An initial plan to take a stake in Dollar Shave Club turned into a full takeover last July for $1bn — hardly a steal at five times estimated 2016 revenues but reflecting Unilever’s expectations for this most basic of men’s grooming products.

From nothing Dollar Shave Club had built a 1 per cent market share in just three years. Indeed, all of the alternative brands — including Dubin’s start-up — took nearly four percentage points of market share from Gillette and Edgewell during that time. The global market for men’s razors and blades is worth $15bn, according to Euromonitor, only about a fifth of which is in the US.

At the same time, Unilever was looking to build on what Dubin seems to do almost effortlessly: connect directly to the consumer. For multinationals such as Unilever, the most obvious path to its customers has been via leading retailers such as Walmart.

Unilever’s likely strategy will be to take Dollar Shave Club into as many markets as possible, including emerging economies such as Brazil and India, whose shaving products markets together are forecast to expand by $620m over the five years to 2020, according to Euromonitor, representing nearly half of the expected expansion globally.

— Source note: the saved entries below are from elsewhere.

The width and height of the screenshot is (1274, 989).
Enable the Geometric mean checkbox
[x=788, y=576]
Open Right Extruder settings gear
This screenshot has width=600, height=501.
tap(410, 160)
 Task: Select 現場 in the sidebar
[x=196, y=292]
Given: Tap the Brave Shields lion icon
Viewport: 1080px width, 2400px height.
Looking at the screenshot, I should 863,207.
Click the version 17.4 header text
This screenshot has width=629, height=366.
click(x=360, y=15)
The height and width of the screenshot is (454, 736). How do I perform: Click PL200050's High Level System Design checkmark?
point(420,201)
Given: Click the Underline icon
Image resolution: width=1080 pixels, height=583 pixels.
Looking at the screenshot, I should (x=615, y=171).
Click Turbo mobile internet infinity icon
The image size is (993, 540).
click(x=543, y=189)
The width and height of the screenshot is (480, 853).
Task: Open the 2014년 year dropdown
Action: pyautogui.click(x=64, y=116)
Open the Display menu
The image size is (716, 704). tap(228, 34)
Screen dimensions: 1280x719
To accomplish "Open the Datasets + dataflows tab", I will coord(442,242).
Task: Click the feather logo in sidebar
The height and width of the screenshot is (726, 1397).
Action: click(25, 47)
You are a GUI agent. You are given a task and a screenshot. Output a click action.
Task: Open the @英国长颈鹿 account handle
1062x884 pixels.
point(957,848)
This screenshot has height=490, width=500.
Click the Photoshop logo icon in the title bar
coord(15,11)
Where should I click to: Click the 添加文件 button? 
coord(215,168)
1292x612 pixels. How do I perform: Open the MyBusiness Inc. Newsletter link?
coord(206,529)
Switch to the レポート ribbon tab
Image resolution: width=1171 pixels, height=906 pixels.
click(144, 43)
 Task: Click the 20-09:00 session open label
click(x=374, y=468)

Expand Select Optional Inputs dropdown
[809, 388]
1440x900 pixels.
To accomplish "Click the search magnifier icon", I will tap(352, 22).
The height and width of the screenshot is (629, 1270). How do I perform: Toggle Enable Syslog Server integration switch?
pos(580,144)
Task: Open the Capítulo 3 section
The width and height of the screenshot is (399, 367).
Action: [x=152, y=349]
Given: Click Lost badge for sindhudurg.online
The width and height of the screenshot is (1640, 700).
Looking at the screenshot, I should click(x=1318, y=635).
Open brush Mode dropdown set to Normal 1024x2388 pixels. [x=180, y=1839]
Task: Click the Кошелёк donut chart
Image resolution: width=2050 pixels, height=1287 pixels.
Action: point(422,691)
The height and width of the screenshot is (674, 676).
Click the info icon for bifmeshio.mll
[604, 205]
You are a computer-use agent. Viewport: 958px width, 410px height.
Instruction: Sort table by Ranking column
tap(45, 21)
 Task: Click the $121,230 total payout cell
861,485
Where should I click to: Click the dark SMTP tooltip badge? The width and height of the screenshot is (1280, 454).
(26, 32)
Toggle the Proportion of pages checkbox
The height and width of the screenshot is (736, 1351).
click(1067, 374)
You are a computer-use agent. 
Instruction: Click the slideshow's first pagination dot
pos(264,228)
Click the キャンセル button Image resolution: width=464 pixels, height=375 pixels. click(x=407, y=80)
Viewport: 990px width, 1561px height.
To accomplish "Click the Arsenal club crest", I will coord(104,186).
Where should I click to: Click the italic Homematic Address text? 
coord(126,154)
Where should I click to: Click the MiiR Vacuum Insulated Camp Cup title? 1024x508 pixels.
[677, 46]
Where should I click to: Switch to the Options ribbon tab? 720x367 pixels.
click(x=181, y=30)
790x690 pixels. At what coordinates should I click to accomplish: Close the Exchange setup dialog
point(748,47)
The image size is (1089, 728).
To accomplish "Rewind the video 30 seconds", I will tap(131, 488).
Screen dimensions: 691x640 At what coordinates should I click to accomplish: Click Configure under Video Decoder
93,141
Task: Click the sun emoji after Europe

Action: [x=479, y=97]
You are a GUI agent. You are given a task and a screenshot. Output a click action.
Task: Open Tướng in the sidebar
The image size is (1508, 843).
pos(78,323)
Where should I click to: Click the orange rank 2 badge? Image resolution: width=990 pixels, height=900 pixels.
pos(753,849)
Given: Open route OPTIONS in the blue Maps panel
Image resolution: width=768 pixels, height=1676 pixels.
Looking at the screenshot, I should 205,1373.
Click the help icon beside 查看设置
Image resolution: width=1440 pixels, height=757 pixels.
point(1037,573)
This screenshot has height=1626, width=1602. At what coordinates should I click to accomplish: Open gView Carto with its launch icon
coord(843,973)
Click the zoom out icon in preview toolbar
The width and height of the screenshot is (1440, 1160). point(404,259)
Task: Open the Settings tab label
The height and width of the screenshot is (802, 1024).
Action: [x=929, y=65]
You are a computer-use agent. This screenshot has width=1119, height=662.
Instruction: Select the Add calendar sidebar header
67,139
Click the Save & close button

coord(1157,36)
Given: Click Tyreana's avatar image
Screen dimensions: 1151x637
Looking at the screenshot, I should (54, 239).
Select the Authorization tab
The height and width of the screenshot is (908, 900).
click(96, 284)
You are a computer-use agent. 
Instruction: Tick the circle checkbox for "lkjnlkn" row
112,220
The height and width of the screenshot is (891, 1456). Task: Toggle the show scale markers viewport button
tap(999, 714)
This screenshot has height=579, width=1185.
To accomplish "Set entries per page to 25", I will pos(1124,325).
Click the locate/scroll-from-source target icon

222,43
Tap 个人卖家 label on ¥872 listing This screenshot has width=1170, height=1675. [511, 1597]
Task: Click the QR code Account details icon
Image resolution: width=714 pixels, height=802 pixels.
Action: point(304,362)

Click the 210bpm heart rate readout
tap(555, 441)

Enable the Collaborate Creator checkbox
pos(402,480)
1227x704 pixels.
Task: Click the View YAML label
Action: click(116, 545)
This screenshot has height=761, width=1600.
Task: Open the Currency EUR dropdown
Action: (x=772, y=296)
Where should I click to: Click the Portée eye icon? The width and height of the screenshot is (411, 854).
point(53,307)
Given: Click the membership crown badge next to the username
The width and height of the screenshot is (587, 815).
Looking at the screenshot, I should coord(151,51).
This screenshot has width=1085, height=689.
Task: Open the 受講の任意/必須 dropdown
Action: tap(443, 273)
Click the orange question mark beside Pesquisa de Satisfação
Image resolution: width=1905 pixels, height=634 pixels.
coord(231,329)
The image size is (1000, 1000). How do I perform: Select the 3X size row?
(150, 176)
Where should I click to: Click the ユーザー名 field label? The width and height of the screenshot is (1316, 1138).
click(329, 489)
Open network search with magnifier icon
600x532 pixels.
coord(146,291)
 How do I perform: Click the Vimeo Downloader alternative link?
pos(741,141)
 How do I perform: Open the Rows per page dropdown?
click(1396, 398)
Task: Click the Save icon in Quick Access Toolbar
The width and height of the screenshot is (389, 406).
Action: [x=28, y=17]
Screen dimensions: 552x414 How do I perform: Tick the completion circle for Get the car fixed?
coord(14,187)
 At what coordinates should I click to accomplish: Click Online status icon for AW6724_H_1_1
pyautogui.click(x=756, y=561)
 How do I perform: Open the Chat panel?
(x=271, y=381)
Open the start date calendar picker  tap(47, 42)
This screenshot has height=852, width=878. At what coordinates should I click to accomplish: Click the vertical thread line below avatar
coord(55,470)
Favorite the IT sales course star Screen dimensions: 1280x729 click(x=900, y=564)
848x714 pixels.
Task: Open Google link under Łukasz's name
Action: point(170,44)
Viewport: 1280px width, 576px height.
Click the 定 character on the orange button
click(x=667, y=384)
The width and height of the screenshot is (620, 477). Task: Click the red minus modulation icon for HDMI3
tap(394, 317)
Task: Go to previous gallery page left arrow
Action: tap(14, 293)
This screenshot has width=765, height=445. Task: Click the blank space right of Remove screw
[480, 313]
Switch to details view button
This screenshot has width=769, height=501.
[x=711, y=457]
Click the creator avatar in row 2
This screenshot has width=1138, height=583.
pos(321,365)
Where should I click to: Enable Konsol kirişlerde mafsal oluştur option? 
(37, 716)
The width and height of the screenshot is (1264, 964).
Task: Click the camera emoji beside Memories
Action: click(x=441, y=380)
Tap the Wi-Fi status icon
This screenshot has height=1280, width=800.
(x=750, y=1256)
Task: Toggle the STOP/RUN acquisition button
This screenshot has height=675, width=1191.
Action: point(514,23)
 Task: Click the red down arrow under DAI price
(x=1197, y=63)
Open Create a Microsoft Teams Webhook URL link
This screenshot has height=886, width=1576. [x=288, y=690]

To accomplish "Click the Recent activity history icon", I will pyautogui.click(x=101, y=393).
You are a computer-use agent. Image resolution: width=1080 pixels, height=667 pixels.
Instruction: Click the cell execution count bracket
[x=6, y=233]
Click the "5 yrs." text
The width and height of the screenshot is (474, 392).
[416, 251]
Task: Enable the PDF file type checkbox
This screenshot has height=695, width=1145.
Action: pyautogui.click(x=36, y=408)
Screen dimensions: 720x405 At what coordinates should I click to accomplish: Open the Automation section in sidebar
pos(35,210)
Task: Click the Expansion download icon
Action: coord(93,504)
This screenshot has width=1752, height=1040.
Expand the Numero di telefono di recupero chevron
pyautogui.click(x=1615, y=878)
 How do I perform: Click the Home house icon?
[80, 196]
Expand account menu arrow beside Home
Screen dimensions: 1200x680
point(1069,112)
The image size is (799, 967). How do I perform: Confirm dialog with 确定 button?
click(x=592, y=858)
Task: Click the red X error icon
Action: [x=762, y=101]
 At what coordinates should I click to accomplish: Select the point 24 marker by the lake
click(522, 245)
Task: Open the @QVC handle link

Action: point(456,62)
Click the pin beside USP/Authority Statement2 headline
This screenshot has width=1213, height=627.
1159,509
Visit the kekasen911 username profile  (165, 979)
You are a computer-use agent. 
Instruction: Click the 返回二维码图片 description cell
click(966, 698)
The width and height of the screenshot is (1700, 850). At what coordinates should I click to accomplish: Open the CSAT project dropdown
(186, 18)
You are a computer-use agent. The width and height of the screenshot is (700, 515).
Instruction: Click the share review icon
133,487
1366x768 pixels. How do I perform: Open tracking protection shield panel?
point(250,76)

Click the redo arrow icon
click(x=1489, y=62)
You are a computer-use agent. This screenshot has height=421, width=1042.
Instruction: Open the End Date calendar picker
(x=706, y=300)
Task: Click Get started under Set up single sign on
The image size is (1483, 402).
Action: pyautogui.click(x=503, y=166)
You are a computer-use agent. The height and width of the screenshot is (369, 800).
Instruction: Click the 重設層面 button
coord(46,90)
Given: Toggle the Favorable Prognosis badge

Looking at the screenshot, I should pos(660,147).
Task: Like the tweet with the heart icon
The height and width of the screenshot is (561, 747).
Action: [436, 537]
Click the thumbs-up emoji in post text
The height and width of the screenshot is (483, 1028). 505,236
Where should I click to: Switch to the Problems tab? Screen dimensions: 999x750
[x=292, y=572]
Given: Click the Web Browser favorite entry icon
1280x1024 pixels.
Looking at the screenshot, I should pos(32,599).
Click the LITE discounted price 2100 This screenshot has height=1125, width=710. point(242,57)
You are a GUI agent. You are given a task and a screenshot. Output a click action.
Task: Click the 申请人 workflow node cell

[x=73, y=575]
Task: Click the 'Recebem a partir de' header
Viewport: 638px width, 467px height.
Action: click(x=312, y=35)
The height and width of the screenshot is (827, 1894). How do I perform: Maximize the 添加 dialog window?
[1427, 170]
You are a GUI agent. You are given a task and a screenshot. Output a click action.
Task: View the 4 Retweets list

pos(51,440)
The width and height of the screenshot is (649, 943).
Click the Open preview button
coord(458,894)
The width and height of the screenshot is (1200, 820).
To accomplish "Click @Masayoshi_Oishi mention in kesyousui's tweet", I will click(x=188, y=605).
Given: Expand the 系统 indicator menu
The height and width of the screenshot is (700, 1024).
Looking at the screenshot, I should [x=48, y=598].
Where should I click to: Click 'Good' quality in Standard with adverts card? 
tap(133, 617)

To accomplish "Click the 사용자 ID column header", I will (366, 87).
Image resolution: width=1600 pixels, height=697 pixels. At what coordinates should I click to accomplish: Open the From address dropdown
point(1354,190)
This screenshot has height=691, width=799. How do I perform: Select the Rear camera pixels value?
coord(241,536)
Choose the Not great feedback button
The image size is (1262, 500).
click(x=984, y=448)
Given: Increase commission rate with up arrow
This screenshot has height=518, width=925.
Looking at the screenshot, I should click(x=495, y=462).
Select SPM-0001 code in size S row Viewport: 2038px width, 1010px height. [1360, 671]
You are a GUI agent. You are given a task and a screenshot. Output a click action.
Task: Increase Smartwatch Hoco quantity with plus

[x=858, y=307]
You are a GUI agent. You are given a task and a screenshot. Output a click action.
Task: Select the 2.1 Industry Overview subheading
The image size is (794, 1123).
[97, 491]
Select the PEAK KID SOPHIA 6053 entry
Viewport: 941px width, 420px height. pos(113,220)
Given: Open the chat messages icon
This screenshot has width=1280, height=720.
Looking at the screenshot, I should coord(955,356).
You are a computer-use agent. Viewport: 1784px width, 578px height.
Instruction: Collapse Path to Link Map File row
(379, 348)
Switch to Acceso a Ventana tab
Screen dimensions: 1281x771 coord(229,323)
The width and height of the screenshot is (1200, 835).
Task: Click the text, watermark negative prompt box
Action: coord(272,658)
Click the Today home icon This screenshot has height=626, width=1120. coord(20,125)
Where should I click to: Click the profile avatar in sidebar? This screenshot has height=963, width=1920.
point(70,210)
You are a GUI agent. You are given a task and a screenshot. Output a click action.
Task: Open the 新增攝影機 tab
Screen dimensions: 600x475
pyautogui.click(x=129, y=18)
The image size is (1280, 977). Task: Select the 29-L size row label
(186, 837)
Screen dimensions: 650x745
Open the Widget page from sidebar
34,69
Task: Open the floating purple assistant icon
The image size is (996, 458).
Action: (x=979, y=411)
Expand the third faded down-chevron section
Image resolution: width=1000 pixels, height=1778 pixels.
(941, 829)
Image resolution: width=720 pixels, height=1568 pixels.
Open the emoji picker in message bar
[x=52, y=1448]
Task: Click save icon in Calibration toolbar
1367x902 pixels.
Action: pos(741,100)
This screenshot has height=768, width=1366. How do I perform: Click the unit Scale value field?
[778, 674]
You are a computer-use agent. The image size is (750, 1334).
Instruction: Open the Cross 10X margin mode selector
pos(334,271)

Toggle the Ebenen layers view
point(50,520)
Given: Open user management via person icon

Among the key attractions for investors were Dubin’s irreverent marketing and sense of purpose with his back-to-basics approach. The latter point has been the subject of research by Harvard Business School. In conjunction with consultancy EY, it studied the efforts of 1, 349 emerging entrepreneurs (their companies all less than five years old) during the past three decades, concluding that a sense of purpose is crucial to winning customers over.

Simply surviving Dollar Shave Club’s early period in business also reflected well on Dubin. So rapid was its initial growth — frenetic weeks of furiously packing boxes to send out on time to customers — that the business could easily have wrecked its reputation just as it was starting out. Dubin’s effective management of early growth is another thing that will have attracted investors, including the multinational that ultimately took it over.

Dubin’s gamble was that people would be prepared to pay for his blades in advance. He also felt that a delivery service would add value and convenience for his customers. “It was my idea from the beginning, ” he notes when asked about the decision to go with his “SAAS” (shaving as a subscription) approach.

Few businesses prosper in the long term by selling a single product

Did the predictability of recurring revenues also give the business an advantage? Up to a point, he says, though he admits such revenues were not necessarily predictable. “A lot of entrepreneurs find subscriptions attractive because in theory you have a consistent cash flow, ” he says. “But that’s not always sustainable if you’re selling something that people want and don’t need.”

In Dollar Shave Club’s case, customers have both wanted and needed its service, and it has not reached that breaking point where customers do not renew subscriptions because they see the product simply as a luxury rather than essential.

On Dollar Shave Club’s many imitators, Ken Cassar, principal analyst at online retail consultancy Slice Intelligence, suspects the personal care market is already saturated. “Unless more cost-effective models come up, there’s going to be a shakeout, ” he says.